— begin Quoted passage —

Haha, i love that because its true.


----------



## Vikingpride (Jan 20, 2008)

Yeah the Evans KO on Chuck was crazy. I mean Chuck was controlling the fight and had to be winning on the score cards, but got anxious came forward and well Evans landed his shot before chuck's could land. 

Seth Petruzelli knockout was the best though. Like Aaronyman said it ended and ORG. I mean the company was hemorrhaging money and was on life support, but Seth's knockout was the proverbial "pulling of the plug". 

I think i speak for everyone when i say thank you Seth for destroying a guy who was way to over hyped. Before that fight happened i was actually talking to a person about Anderson Silva and he had the nerve to bring up Kimbo in the same conversation.

— end Quoted passage —
— begin Source excerpt —

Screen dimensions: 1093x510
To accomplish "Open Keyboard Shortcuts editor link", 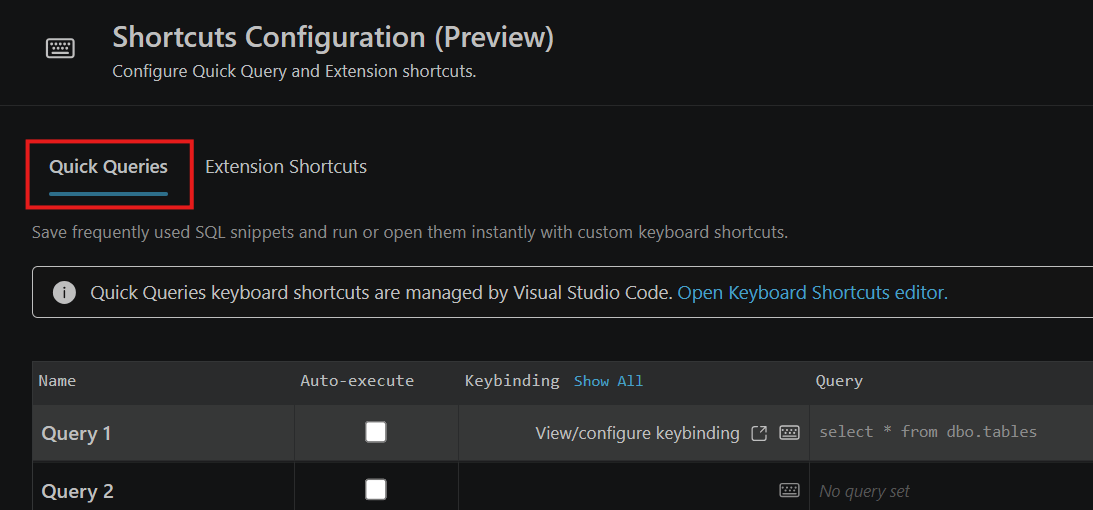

— end Source excerpt —

What the exercise asks » List each person named in the body of the Vikingpride post in the forum thread about knockouts, in order of first mention.

Task result » Evans, Chuck, Seth Petruzelli, Aaronyman, Anderson Silva, Kimbo